Sua visão embaçou por alguns segundos.

Enquanto a recobrava e o zumbido parava, pôde ouvir um sussurro no pé do ouvi:

Ajuda.

A mão de Barbara foi rápida ao o pegar pelo braço.

— Você está bem? — perguntou, com seu olhar brilhoso contro o dele.

— Sim. — afirmou com incerteza, o ouvido ainda doía bem pouco.

Viu que estava sendo olhado por todos ali, e que dos dedos vazavam as fagulhas cor de esmeralda, se ressaltando no ambiente escuro. Barbara se afastou, com medo de se machucar.

Levi se desfez dela e rumou para a saída.

O feitiço da mãe já havia acabado, não havia sentido em ainda ter aquelas manifestações inesperadas. Saiu aos tropeços, se enrolando nas próprias pernas e pés. Andar era mais complicado do que nunca. Esbarrava no corredor de homens e mulheres que o viam, e gritavam, querendo resposta.

Caiu de joelhos na calçada, zonzo.

Solange não parecia nada bem quando Ian a encontrou, parada, na frente do beco onde ficava o Estrela. Estava estressada, e isso era claramente visível. Mordia o lábio com frequência, assim como balança os pés quando apoiada na parede.

Ela o pegou pelo pulso, de súbito. Entrou sendo arrastado e com a mesma sensação de desconforto do dia anterior, de todos ali olharem para eles. Entre fumaça, luzes verdes e rosadas, e o cheiro de álcool, perguntou:

— Posso, pelo menos, saber o que está acontecendo?

Os dedos dela soltaram o pulso dele. Sentiu que, mesmo controlando, era forte. Haviam marcas das juntas. Ela não explicou, e continuou seguindo. Chegaram até uma grossa porta de madeira mais afastada de todos. Ela empurrou-a, sem hesitar em entrar e o que encontrar do outro lado.
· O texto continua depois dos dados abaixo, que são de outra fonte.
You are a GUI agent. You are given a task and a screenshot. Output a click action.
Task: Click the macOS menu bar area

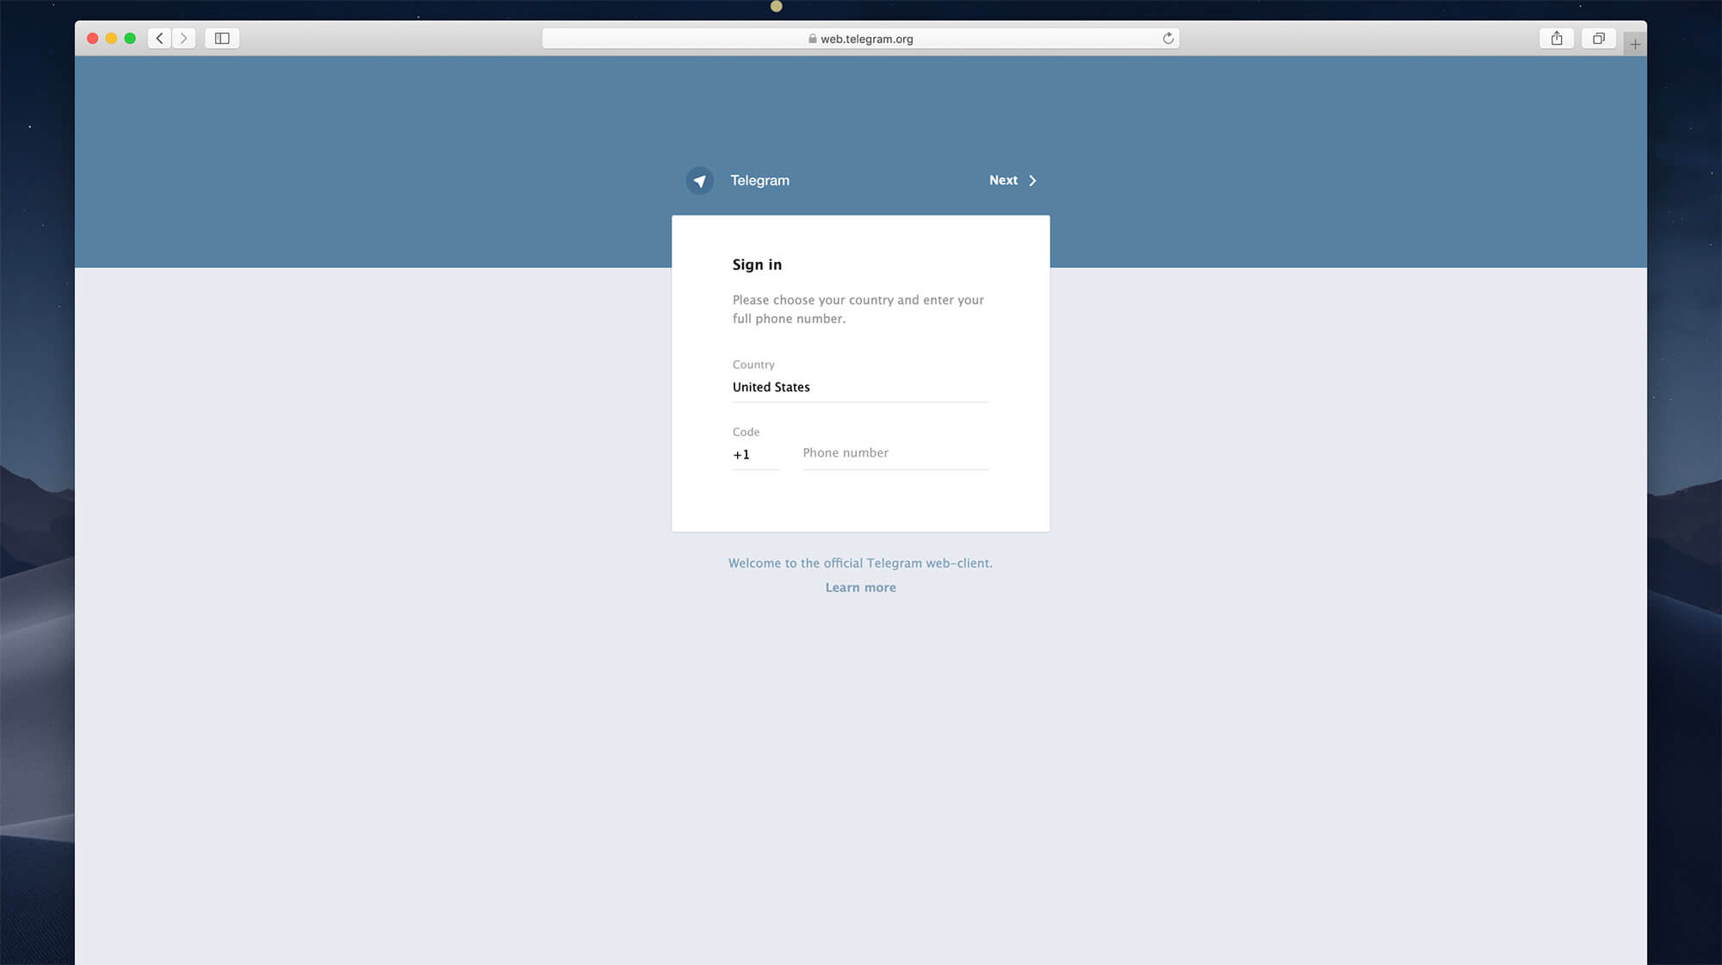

Era uma sala pequena, de paredes pintadas de preto. Carpete, cadeira, uma mesa no centro. Armários ao fundo, com um balcão com bebidas, obviamente, caras. Uma figura estava a frente do balcão de madeira avermelhada, empunhando uma garrafa de vinho e enchendo uma taça.
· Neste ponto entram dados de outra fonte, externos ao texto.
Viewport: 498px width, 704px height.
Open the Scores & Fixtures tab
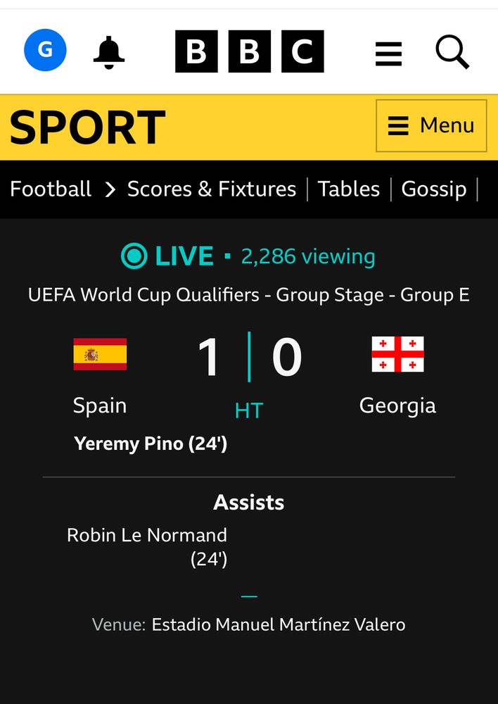[212, 189]
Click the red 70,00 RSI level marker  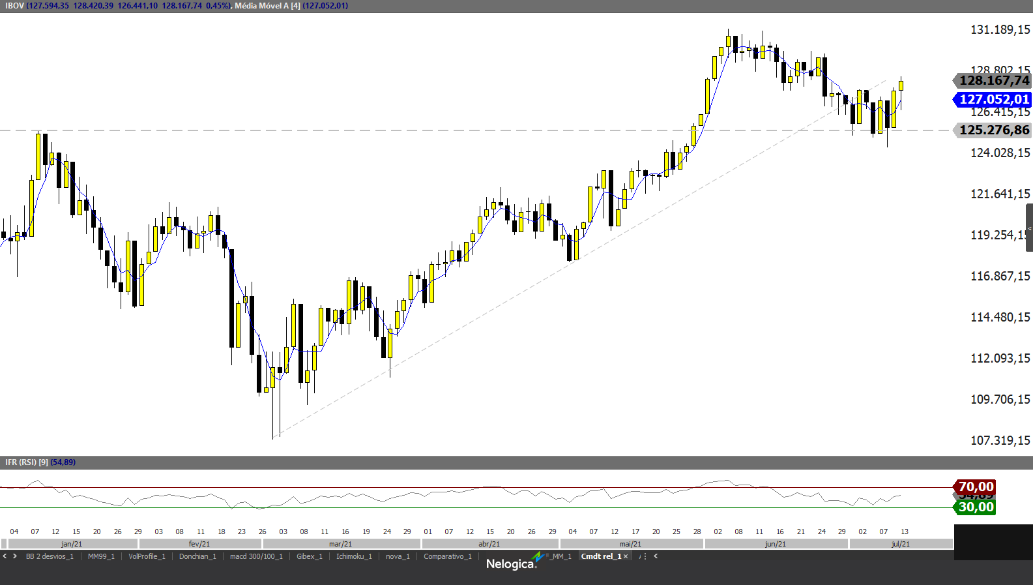(976, 487)
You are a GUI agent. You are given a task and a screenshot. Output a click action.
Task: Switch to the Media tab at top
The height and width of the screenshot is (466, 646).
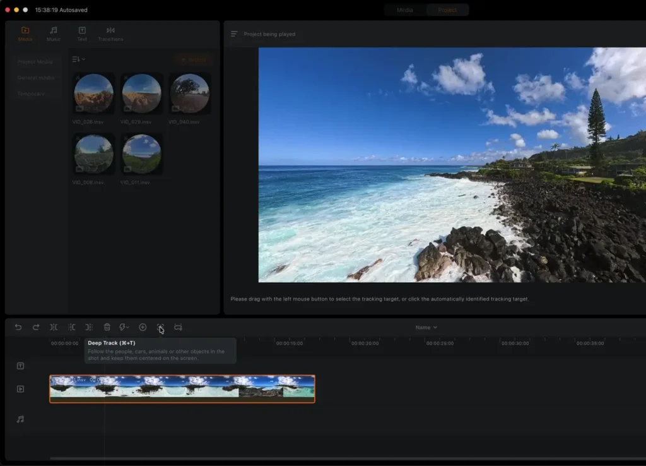(405, 10)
Um homem. Cabelos louros, rosto pálido, mas bem-apessoado. Vestia-se com um terno formal, o que Ian duvidar se ele realmente era um vampiro. Ele tinha um sorriso malicioso e um olhar fino. Solange saiu do lado de Ian e atravessou o cômodo com uma rapidez que fez Ian perder o norte da situação. Logo, ela estava ao lado desse homem, com uma das mãos em seu peito, falando palavras no pé de seu ouvido.

Ele se virou para Ian.

— Agora eu posso saber o que está acontecendo? — Ian tornou a perguntar à Solange, tentando escapar do olhar desconfortante do homem.

O sujeito se sentou em uma confortável poltrona. Deu um gole generoso no vinho, analisando Ian por inteiro. Mexeu cabeça em positivo.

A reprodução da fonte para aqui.